Kawika saw Aurora's silhouette in the tactical operations center, and addressed Murray one last time. "Deploy your forces, General."

He terminated the link.

"Master Sergeant", said Son, addressing his newfound visitor.

Aurora was attired in the matte pixilated grey camouflage Mark V hostile environment suit; the au courant attire for Ghost personnel in the Contingency Strike Force. In the dusky lighting of the TOC, the pulses of cyan light running along the length of her armor were outstanding. Her entrance drew ripples of surprise from the operations staff at the TOC—few had seen Ghost personnel deployed in the field, who were by nature and namesake clandestine and their deployments highly classified—and few could ever address the commanding admiral directly without prelude. The coincidence of these two exceptional circumstances made Aurora's entrance outstanding indeed.

Nevertheless, her young features were deformed with a discomfiting intensity—a open ferality. Her inky black hair was disheveled and there was a peculiar energy about her, a singlemindedness of intent and purpose.

"There's a complication", said Aurora bluntly.

Son regarded the Ghost carefully; though self-assured in his own tactical cognition and strategic perception, the psionics afforded a perception that was literally supernatural. Such precognition, combined with their tactical dexterity, had made the Ghost operators some of the most incisive operational extensions of Son himself. Although regarding them as definitive augurs was perhaps farfetched, it would be a non sequitir to heed no credence to the advice of some of the Dominion's most expertly trained operators.

"Yes?"

"There are other whispers."

"Psionic whispers?" asked Son immediately, entraining himself unto the situation with immediate alacrity.

"Yes", replied Aurora. "Here—in Tir Nanog. I can hear them."

There was a pause as the commodore regarded Aurora seriously—such an extravagant warning from such a petite figure.

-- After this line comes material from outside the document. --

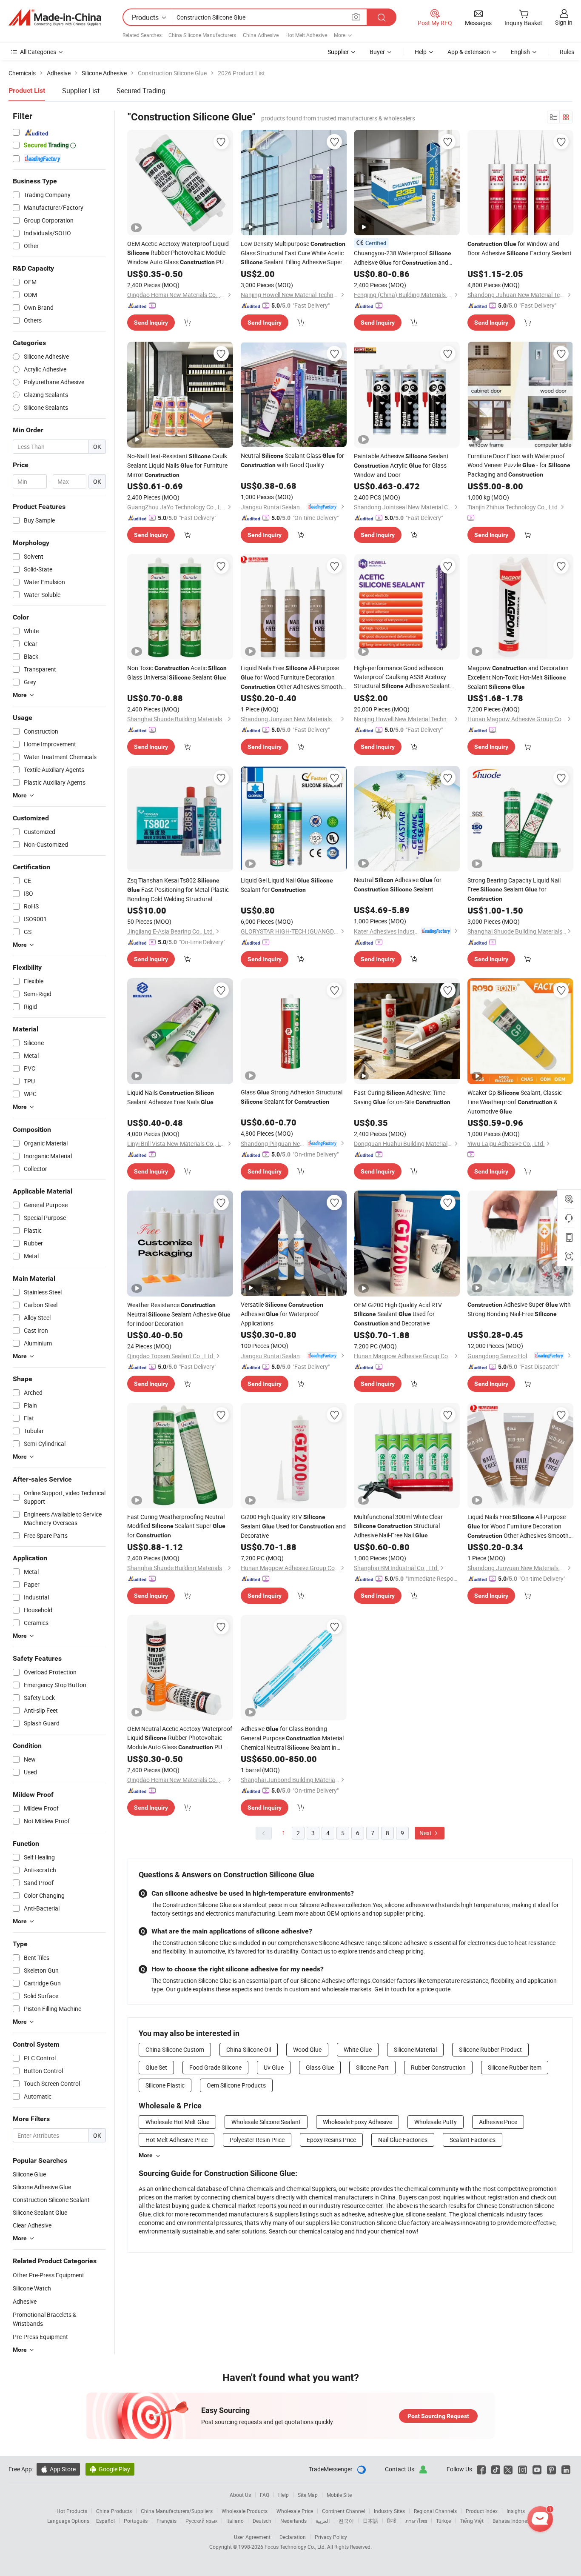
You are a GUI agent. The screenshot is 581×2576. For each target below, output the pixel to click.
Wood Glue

"Not our own Ghosts?" he asked incredulously.

"No."

"Zerg?"

"No". Aurora shook her head, the motion shifting her obsidian bangs. "They're too—unstructured. Feral. Even psionically, they radiate only a single intention—to consume. If they were here, it'd be impossible to drown out their voices."

She paused.

"I understand that this is not very quantitative—but I'm absolutely certain. I can hear them talking all the time—someone else is clearly here on Tir Nanog, besides us."

"Protoss?" asked Son.

"I'm not sure", admitted Aurora. "I've never been close enough to one before to hear them."

"The zerg have been known to employ shapeshifters—'changelings'—in various reconnaissance capacities recently", said the commodore. "Could one of them masquerade as a terran psionic?"

"Not sure, sir."

There was a peculiar silence as Son stared at the tactical display distantly, rapping his fingers on the tabletop as his nascent thoughts coalesced into something material—uncertain of what to make of this intelligence; whether it was even actionable. Although he had previously received advice from Ghost operators—often concerning the probable locations of targets, he had thought that was more tactical intuition than any extraordinary perception. This was the first time he had even heard that the Ghosts "heard" other things—and this intelligence was obtained through contrivances and biological faculties that weren't even available to him.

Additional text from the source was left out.